-------- Extrait choisi

Malgré ces coups d’éclat, « pour le moment, de ce qu’on voit, c’est qu’il n’y a pas grand-chose qui semble avoir produit un véritable effet sur le terrain et sur le déroulement du conflit », note Alexis Rapin, chercheur en résidence à l’Observatoire des conflits multidimensionnels de la Chaire Raoul-Dandurand de l’UQAM. Il ajoute qu’il est toutefois difficile d’avoir de l’information sur toutes les cyberattaques qui ont eu lieu et sur leurs effets.
« Les cyberattaques jouent un rôle mineur dans ce conflit armé », renchérit Lukasz Olejnik, chercheur et consultant indépendant en cybersécurité, anciennement conseiller en cyberguerre au Comité international de la Croix-Rouge à Genève.
« Jusqu’à présent, nous n’avons pas vu d’événements significatifs. À moins que tout soit silencieux ou furtif, il semble que les cyberattaques ne soient pas employées de manière significative. »
La Russie a pourtant les moyens d’en faire plus, pense Alexis Rapin. « On s’attendait à ce que les Russes mènent des attaques contre les infrastructures ukrainiennes. Pas tant pour perturber la machine de guerre ukrainienne, mais plutôt pour décourager la population, dit-il. Je ne suis pas très impressionné par ce que les Russes ont déployé pour le moment. La connectivité de l’Ukraine reste très bonne. »
Il n’y aurait pas eu de coupures de courant généralisées ni de cyberattaques contre des infrastructures essentielles, comme cela a pu arriver par le passé. En décembre 2015, l’Ukraine a notamment été victime d’une attaque informatique qui a plongé l’ouest du pays dans le noir pendant plusieurs heures.
Guerre de l’information
Les attaques sont principalement axées sur l’espionnage et la désinformation, notent les experts. « Nous sommes surtout dans la guerre de l’information actuellement, souligne Frédéric Cuppens, professeur spécialisé en cybersécurité à Polytechnique Montréal. Nous sommes dans la manipulation des populations avec comme objectif des deux côtés de rallier l’opinion publique dans son camp. » Il s’agit d’une forme de cyberguerre, précise-t-il.
Le 26 février, l’Ukraine a décidé de lancer un appel de masse sans précédent pour recruter des volontaires d’un peu partout dans le monde et pour les inviter à se joindre à une « armée technologique ». Le vice-premier ministre, Mykhailo Fedorov, avait diffusé sur Twitter un lien vers un groupe, sur l’application de messagerie instantanée Telegram. Près de 310 000 personnes s’y étaient jointes en date du 10 mars, et des « tâches opérationnelles » sont distribuées dans le canal.

----------------

• **Consignes**:
[A] Recopiez fidèlement un passage de l'extrait sur les cyberattaques en Ukraine. Commencez aux mots « Malgré ces coups » et arrêtez-vous après les mots « Croix-Rouge à Genève. ».
[B] Prolongez l'extrait sur les cyberattaques en Ukraine en écrivant ce qui vient après sa dernière phrase.
Les lignes de données forment un ensemble indépendant de l'extrait sur les cyberattaques en Ukraine.

-------- Données fournies

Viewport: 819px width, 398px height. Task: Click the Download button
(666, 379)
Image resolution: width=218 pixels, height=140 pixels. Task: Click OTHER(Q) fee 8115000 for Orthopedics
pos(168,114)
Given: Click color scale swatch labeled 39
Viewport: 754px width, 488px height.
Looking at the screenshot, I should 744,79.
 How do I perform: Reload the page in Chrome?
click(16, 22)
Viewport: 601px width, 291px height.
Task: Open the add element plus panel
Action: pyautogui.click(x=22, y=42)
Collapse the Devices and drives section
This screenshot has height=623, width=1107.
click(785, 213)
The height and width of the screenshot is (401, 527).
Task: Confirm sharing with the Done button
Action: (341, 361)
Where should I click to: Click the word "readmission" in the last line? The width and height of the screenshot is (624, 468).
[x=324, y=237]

----------------

• **Réponses dans l'ordre**:
[A]
Malgré ces coups d’éclat, « pour le moment, de ce qu’on voit, c’est qu’il n’y a pas grand-chose qui semble avoir produit un véritable effet sur le terrain et sur le déroulement du conflit », note Alexis Rapin, chercheur en résidence à l’Observatoire des conflits multidimensionnels de la Chaire Raoul-Dandurand de l’UQAM. Il ajoute qu’il est toutefois difficile d’avoir de l’information sur toutes les cyberattaques qui ont eu lieu et sur leurs effets.
« Les cyberattaques jouent un rôle mineur dans ce conflit armé », renchérit Lukasz Olejnik, chercheur et consultant indépendant en cybersécurité, anciennement conseiller en cyberguerre au Comité international de la Croix-Rouge à Genève.

[B]
Les cibles sont en Russie et en Biélorussie et concernent des sites officiels, des réseaux électriques et de télécoms, des sites bancaires et des compagnies publiques russes. Certains sites ont été modifiés pour afficher des messages de soutien à l’Ukraine. « Nous avons interrompu le fonctionnement du portail Web des services publics russes, de la Bourse, des sites Web de l’agence Tass, Kommersant, Fontanka et d’autres médias de premier plan en Russie », a revendiqué Fedorov lors d’une entrevue avec la BBC il y a quelques jours.
Plusieurs groupes de pirates informatiques sont mobilisés en parallèle, dont le célèbre groupe Anonymous, qui a multiplié les coups d’éclat. « C’est sans précédent », mentionne Alexis Rapin, en parlant du degré de mobilisation en ligne. C’était quelque chose qui s’était déjà vu lors de la guerre en Géorgie en 2008. « Mais c’était d’une ampleur bien moindre que ce qu’on voit actuellement, souligne l’expert. Il y a des groupes, autant pro-russes que pro-ukrainiens. On a un saut quantitatif assez important. »
Plusieurs font état de leurs exploits sur les réseaux sociaux, mais il est toutefois difficile d’en mesurer les effets, préviennent les experts. Et certaines attaques revendiquées sont impossibles à vérifier, souligne Lukasz Olejnik, qui invite à la prudence. « Je ne croirais pas tout », résume-t-il.
Les effets du cyberconflit se font sentir au Canada. Un groupe de pirates informatiques pro-russes, derrière le rançongiciel Conti, a revendiqué une attaque informatique contre Aluminerie Alouette, à Sept-Îles, survenue il y a deux semaines et qui a coïncidé avec le début de la guerre. Des données volées de l’entreprise auraient été publiées sur le site Web du groupe mercredi, ont rapporté Radio-Canada et LeJournal de Montréal.
Sommes-nous prêts à faire face à des cyberattaques au pays ? « Nous ne sommes jamais prêts à 100 %, souligne Frédéric Cuppens. Mais il y a quand même moyen d’élever le niveau de sécurité. La plupart des pays doivent le mettre en place. »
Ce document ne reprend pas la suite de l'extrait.